Valle de Salazar y Almiradío de Navascués
El susurro del agua y la memoria tallada en la piedra
El susurro del agua y la memoria tallada en la piedra
Donde el río Salazar dibuja su curso entre calizas antiguas y bosques sin medida, el tiempo no avanza: se deposita. El relieve respira en silencio, y la materia —agua, madera y sillar— conserva una historia que no se cuenta, sino que se intuye. En este territorio, la atmósfera se reconoce en la transición casi imperceptible entre las foces abiertas del sur y las cumbres de Abodi, donde la luz se vuelve más densa. Los pueblos custodian la huella de la trashumancia y una forma de vida que aún late al ritmo del ganado, del bosque y de la estación. Es un espacio donde el murmullo de las regatas y el eco de antiguas ermitas configuran una quietud profunda.
El territorio se abre en dos pulsos complementarios: al norte, la humedad y la espesura; al sur, la roca y la luz más abierta. En ese umbral se inscribe el Almiradío de Navascués, territorio previo, casi iniciático, donde tres núcleos: Navascués, Aspurz y Ustés conservan una organización que antecede al propio valle. Desde allí, el agua se ordena y da forma al Valle de Salazar, un espacio modelado por la confluencia de los ríos Anduña y Zatoia, donde cada cauce parece narrar el origen de todo lo que vendrá.

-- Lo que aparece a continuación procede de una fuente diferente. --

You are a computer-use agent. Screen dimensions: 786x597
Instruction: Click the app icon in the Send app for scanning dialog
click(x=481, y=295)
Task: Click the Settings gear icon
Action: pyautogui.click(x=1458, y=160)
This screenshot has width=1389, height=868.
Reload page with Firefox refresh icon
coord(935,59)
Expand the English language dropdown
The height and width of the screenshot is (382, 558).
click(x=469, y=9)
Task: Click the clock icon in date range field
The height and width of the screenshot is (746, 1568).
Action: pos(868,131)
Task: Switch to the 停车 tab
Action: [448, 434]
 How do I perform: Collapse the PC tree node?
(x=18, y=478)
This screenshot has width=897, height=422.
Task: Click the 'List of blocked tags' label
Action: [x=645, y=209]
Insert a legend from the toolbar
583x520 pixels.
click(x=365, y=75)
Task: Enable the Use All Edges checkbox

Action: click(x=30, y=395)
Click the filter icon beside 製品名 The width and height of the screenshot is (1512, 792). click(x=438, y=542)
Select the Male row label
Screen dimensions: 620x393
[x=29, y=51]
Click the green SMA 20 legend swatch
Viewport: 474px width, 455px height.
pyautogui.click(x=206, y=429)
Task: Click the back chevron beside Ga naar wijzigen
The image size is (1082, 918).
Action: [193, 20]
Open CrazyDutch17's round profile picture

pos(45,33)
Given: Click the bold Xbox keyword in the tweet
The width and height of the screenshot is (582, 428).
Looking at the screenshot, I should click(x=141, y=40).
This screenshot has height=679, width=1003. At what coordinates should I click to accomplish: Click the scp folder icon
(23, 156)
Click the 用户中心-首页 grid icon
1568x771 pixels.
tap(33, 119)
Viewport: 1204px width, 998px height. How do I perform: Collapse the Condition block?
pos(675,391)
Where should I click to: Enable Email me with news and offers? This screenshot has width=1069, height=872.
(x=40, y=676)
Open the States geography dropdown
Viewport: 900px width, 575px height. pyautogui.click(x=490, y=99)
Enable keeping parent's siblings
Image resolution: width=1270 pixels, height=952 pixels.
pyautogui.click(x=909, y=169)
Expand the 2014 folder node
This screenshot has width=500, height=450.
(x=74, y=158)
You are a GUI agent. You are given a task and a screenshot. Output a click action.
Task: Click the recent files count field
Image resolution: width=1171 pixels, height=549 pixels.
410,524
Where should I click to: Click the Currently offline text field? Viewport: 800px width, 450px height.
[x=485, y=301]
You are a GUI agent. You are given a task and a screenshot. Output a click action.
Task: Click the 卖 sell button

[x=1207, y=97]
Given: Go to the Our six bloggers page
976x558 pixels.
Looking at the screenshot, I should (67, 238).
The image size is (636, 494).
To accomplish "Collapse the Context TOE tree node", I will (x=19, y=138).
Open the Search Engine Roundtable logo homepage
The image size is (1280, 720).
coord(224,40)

Aquí, cada lugar es una capa del tiempo donde la piedra, el agua y la tradición se encuentran.
El valle se compone de nueve localidades. En el Valle de Salazar se sitúan Izalzu, Ochagavía, Ezcároz (capital del valle), Jaurrieta, Oronz, Esparza de Salazar, Sarriés, Güesa y Gallués. El Almiradío de Navascués integra a Navascués, Aspurz y Ustés.
El valle comprende un relieve de unas 32.000 hectáreas en el noreste de Navarra, dispuesto de norte a sur entre altitudes de 600 y 2.000 metros. Registra un clima de transición entre lo submediterráneo y lo subatlántico, lo que genera fuertes contrastes térmicos y una pluviometría que define la inmensidad de sus bosques.
La materia vegetal está dominada por hayedos, abetales y pino silvestre, con pastos subalpinos en las cotas altas. En este entorno habitan especies como el corzo, el jabalí, el quebrantahuesos y el pico negro, mientras que el río Salazar registra la presencia constante de la trucha común.
Cada estación registra un formato diferente del relieve: el verano destaca por sus verdes intensos y el esplendor de la flora alpina; el otoño por la variedad de colores del bosque de Irati; el invierno por el blanco profundo que obliga a usar tejados empinados; y la primavera por el frescor de las aguas del deshielo y el despertar de la fauna pirenaica.